Si cette baisse de 5 % ne concerne donc que les produits choisis par les distributeurs, Matignon confirme par ailleurs ce que dit aussi Elisabeth Borne dans la version longue, mais pas dans la version coupée de la vidéo sur Twitter, à savoir que «sur les produits de grande consommation en général, la hausse est de 2,5 % au mois de mars». Ce qui montrerait, selon la Première ministre, «que grâce à ce trimestre anti-inflation, cet engagement des distributeurs à rogner sur leurs marges, on a pu éviter cette flambée des prix de l’alimentation et des produits d’hygiène.»

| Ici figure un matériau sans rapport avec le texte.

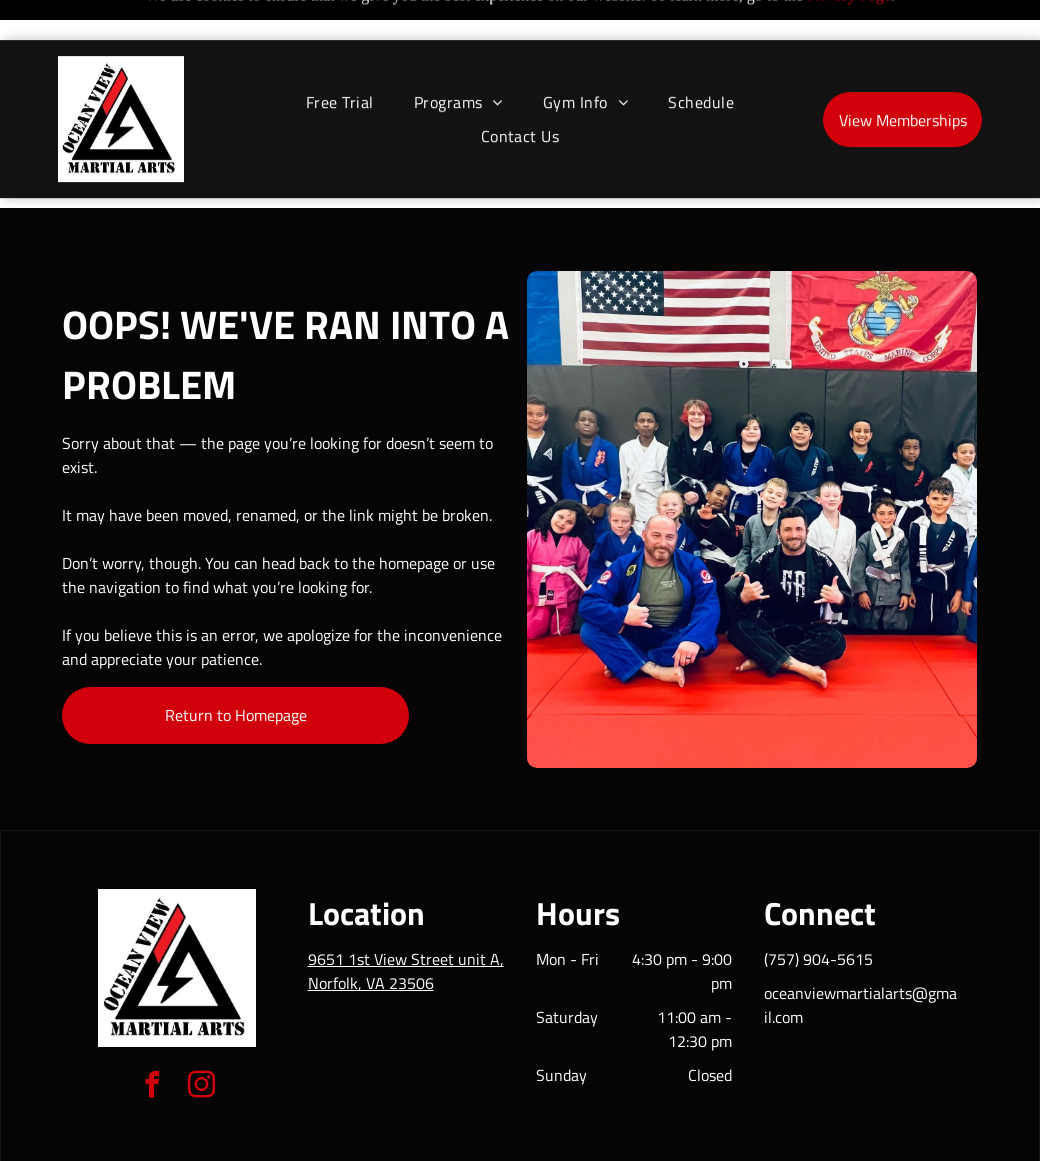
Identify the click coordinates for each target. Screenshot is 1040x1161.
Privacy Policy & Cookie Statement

Pas de baisse pour les «produits de grande consommation»

Mais encore une fois, seulement pour les produits choisis par les distributeurs. Car la hausse des prix des produits «de grande consommation» dans leur ensemble n’a connu, elle, aucun ralentissement. Pour rappel, les «produits de grande consommation» regroupent, selon l’Insee, «l’alimentation hors produits frais, les articles de ménage non durables et les appareils, autres articles et produits pour soins personnels». Ce qui se rapproche le plus des produits d’alimentation et d’hygiène concernés par l’opération «trimestre anti-inflation».

Comment cet indice des prix des produits «de grande consommation» a-t-il évolué en mars ? Les données disponibles sur le site de l’Insee ne permettent pas d’avoir des chiffres débutant en milieu de mois, qui est la référence de la hausse de 2,5 % évoquée par Matignon. Sur un mois complet, cependant, cet indicateur a augmenté de 1,5 % en mars dans le secteur de la grande distribution. Or cette hausse a accéléré, puisqu’elle n’était que de 1 % en février.

A l’inverse, en dehors du périmètre de la grande distribution, donc pour les commerces qui ne font pas partie de l’opération, la hausse des prix des produits «de grande consommation» a ralenti, augmentant de 1,3 % en mars, après 1,8 % en février. En moyenne, les prix des produits de «grande consommation» ont donc accéléré dans les enseignes faisant partie de l’opération anti-inflation, alors qu’ils ont ralenti au sein des commerces qui en étaient exclus.

D’une manière plus générale, selon l’Insee, et comparés à ceux du même mois de l’année précédente, «les prix des produits de grande consommation vendus dans la grande distribution accélèrent continûment depuis décembre 2021 : ils augmentent de 15 % sur un an en mars 2023, après +14,2 % en février».

Selon Matignon, cependant, le «trimestre anti-inflation» a quand même eu «un impact réel pour les consommateurs», ces derniers ayant «reporté leurs achats sur les produits de cette opération dont les ventes sont en hausse».